Yesterday, after quiet a long time spent on trying so many different things, I finally realized why we were not getting all claims back on the client. They actually didn't exist in identity token but only in access token. AAD B2C uses the first one, the identity token, while doing mappings defined in custom policies and that was the whole point. In the end I had to make some small changes on IdentityServer3 side (take a look at the code below).
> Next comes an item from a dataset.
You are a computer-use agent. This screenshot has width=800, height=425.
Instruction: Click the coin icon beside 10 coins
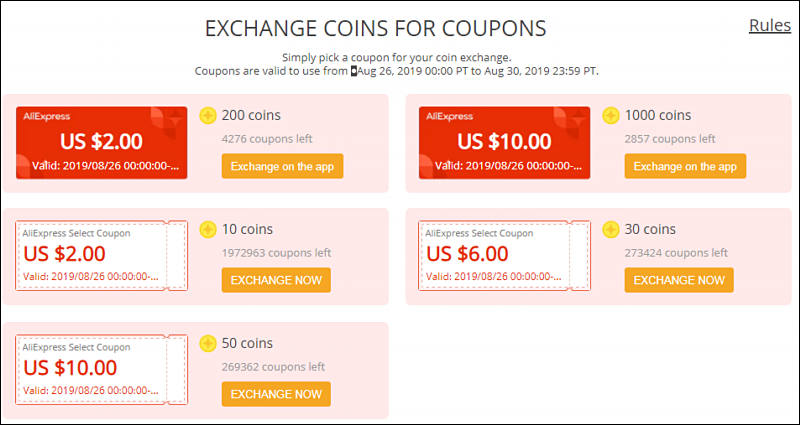point(208,230)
This is how the class which is responsible for issuing claims and generating both identity and access tokens now looks like:

public class CustomClaimsProvider : DefaultClaimsProvider

{ private readonly IIndex claimDefinitions;

public CustomClaimsProvider(
    IUserService users,
    IIndex<string, IClaimsDefinition> claimDefinitions)
    : base(users)
{
    this.claimDefinitions = claimDefinitions;
}

public override async Task<IEnumerable<Claim>> GetIdentityTokenClaimsAsync(
   ClaimsPrincipal subject,
   Client client,
   IEnumerable<Scope> scopes,
   bool includeAllIdentityClaims,
   ValidatedRequest request)
{
    var claims = await base.GetIdentityTokenClaimsAsync(subject, client, scopes, includeAllIdentityClaims, request).ConfigureAwait(false);
    return GetAdditionalClaims(scopes, claims);
}

public override async Task<IEnumerable<Claim>> GetAccessTokenClaimsAsync(
    ClaimsPrincipal subject,
    Client client,
    IEnumerable<Scope> scopes,
    ValidatedRequest request)
{
    var claims = await base.GetAccessTokenClaimsAsync(subject, client, scopes, request).ConfigureAwait(false);
    return GetAdditionalClaims(scopes,  claims);
}

private IEnumerable<Claim> GetAdditionalClaims(IEnumerable<Scope> scopes, IEnumerable<Claim> claims)
{
    var scopesList = scopes.ToList();
    var claimsList = claims.ToList();

    foreach (var scope in scopesList.Select(x => x.Name))
    {
        if (claimDefinitions.TryGetValue(scope, out IClaimsDefinition claimDef))
        {
            claimsList.AddRange(claimDef.GetClaims(claims));
        }
    }

    return claimsList;
}

}

So, the main point is, you should also override GetIdentityTokenClaimsAsync method in the class derived from DefaultClaimsProvider if you want to have some additional claims as a part of your identity token.

Big thanks to Microsoft Support which helped me a lot with troubleshooting the issue.